[Item position entries]
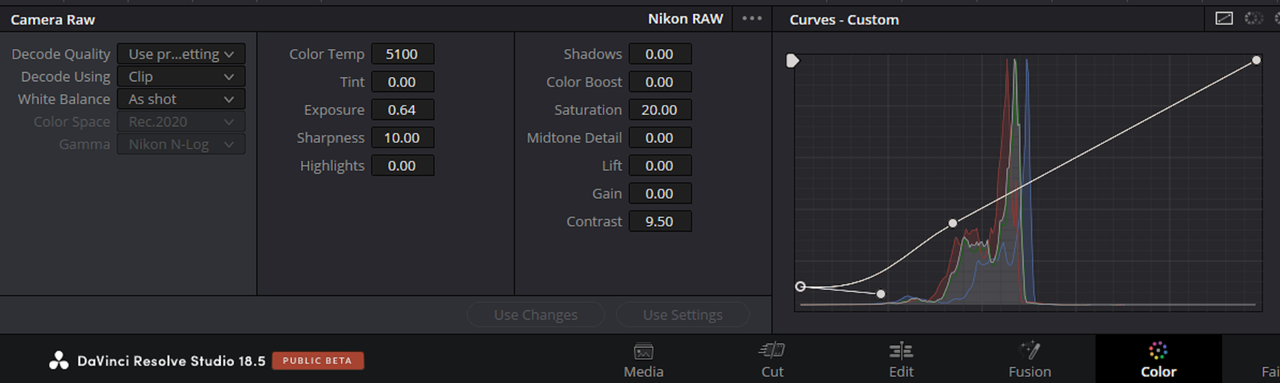Click the mid curve control point
The height and width of the screenshot is (383, 1280).
[952, 223]
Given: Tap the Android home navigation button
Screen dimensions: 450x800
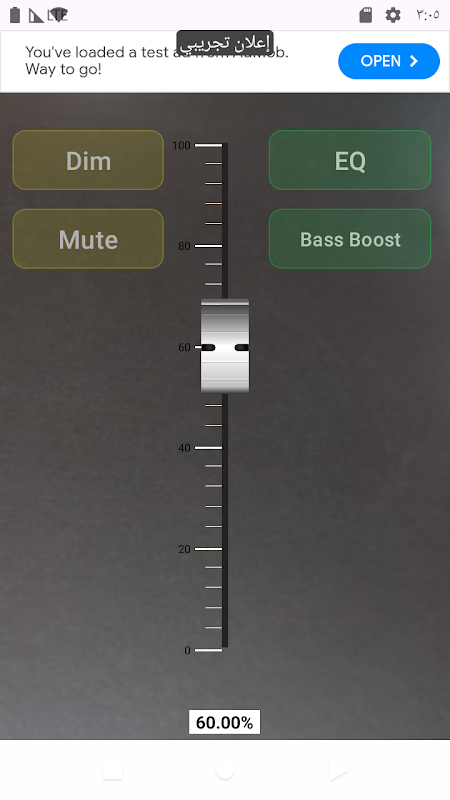Looking at the screenshot, I should pos(225,770).
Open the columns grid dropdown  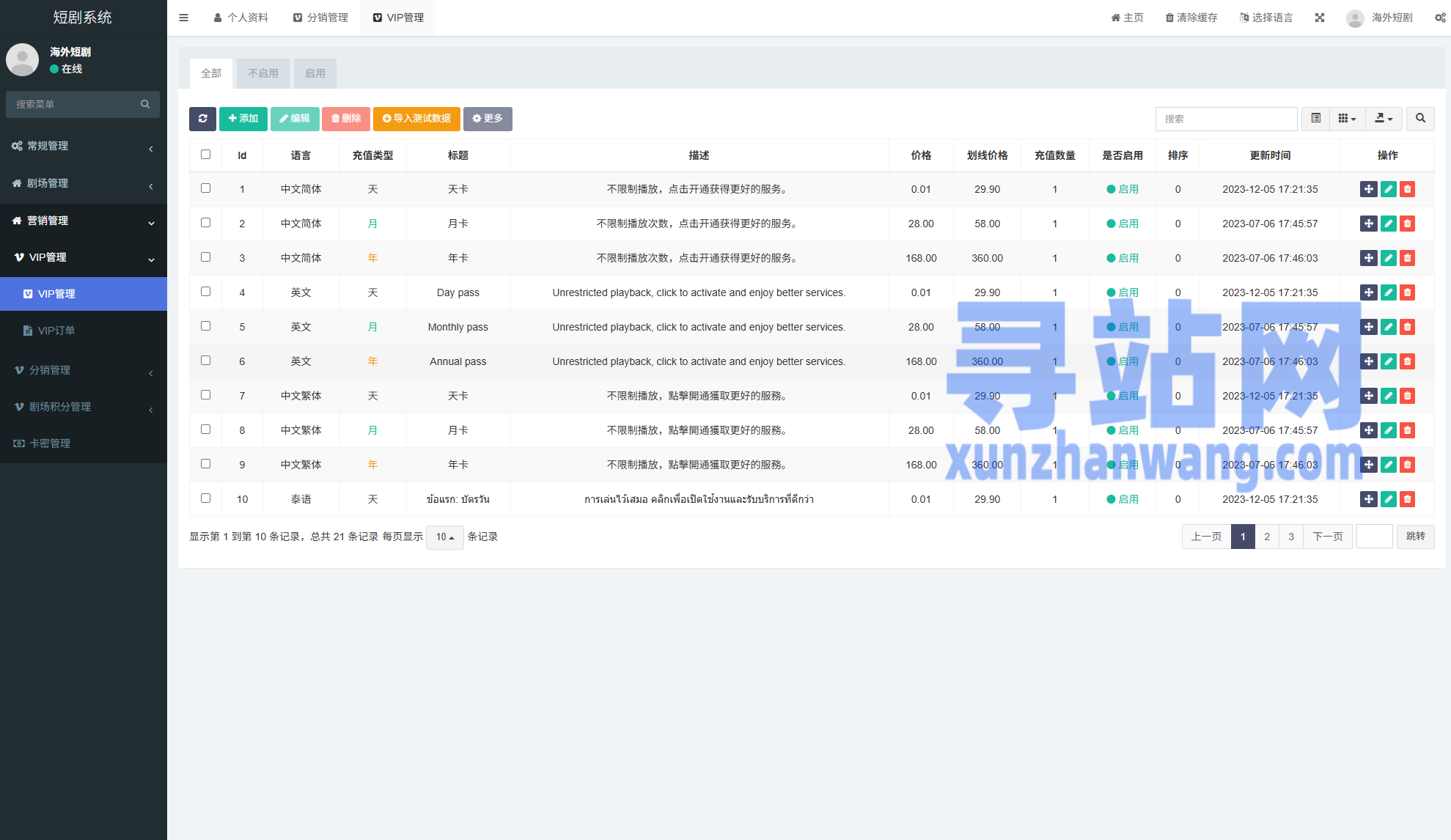click(x=1347, y=119)
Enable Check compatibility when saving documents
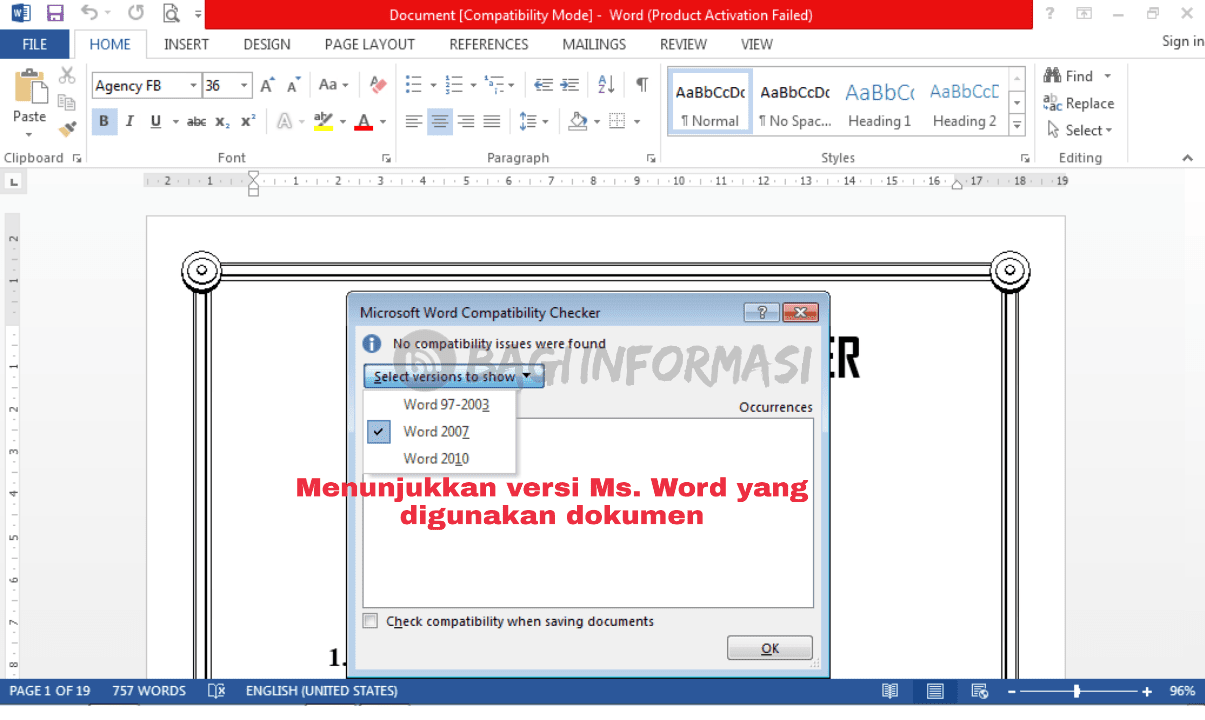The height and width of the screenshot is (720, 1205). [x=370, y=620]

→ GOAL
Rewrite the material from the line that contains "Enable Check compatibility" through to the end, with "documents" replaced by "files" and nothing else changed. Leave the pictures out of your answer.

→ WRITTEN ANSWER
Enable Check compatibility when saving files
The height and width of the screenshot is (720, 1205). [x=370, y=620]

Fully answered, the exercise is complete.